Bongoyo Island Eats // my kind of place

Of course I didn’t forget to mention the food at Bongoyo Island; of course I was saving it for its own special post.

When our party pulled up onto the white sand beach of Bongoyo, we were greeted with two issues. One, we needed to pay for the spot we claimed under the umbrella. Two, what would we like for lunch?

Rough livin’, huh?

Bongoyo Restaurant

I had a feeling this was just my kind of place.

After we set up shop, took a dip in the ocean, and okay, we sort of had a headstand contest too, I strolled up the beach to check out the kitchen. Behind an erected wall that served as the backdrop to a bar/cafe/information center were dirt paths that led into an open kitchen, built in quite the same manner as the clearly-handmade wall that separated it from view. It was great. It was just my kind of place, the place I had been looking for since I arrived in Dar.

grilling crab

bongoyo-seafood

I noticed something right off the bat – all dudes.

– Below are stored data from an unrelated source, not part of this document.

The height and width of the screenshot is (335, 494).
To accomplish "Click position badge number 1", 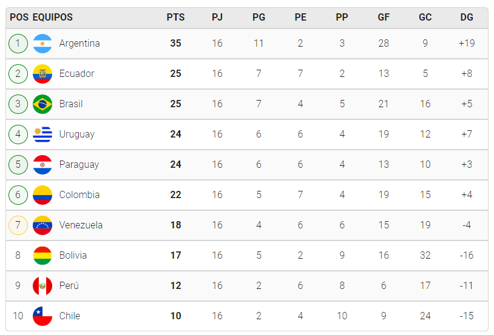I will (18, 44).
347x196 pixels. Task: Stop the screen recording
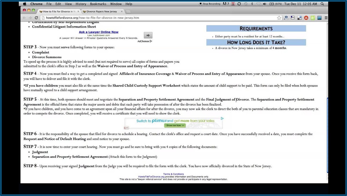tap(209, 4)
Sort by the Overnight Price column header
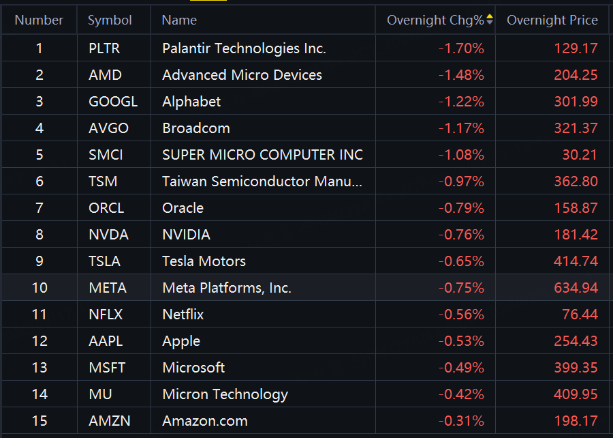Viewport: 613px width, 438px height. (552, 20)
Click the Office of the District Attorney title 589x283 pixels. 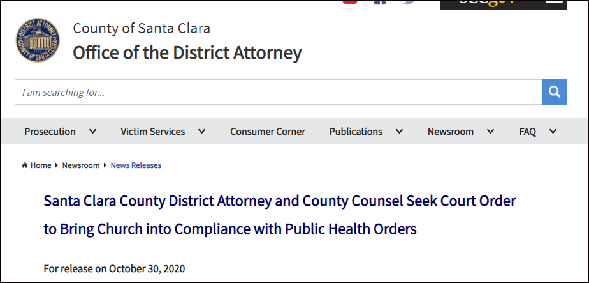click(187, 52)
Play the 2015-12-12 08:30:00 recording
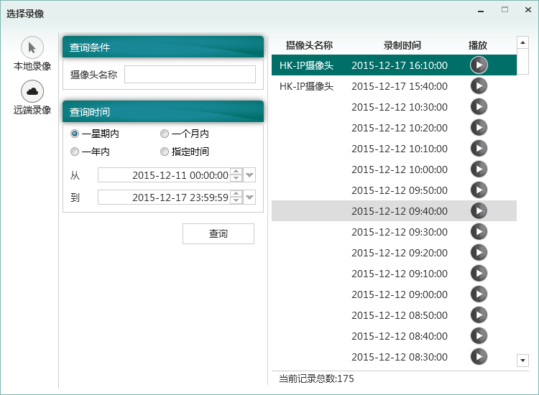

Here on Bongoyo Island, it was a gang of Tanzanian guys working to serve us lunch, ranging in age and stature. Young guys, old guys, barefoot guys, shirtless guys, sinewy leathery guys, plump jolly guys. Each guy had his station and his task: manning the grill, cooking seafood, peeling vegetables, frying potatoes, wrangling calamari, and grilling crabs. I asked if I could snap a few photos, and the guys obliged – a question that doesn’t always warrant a friendly yes around other parts of town.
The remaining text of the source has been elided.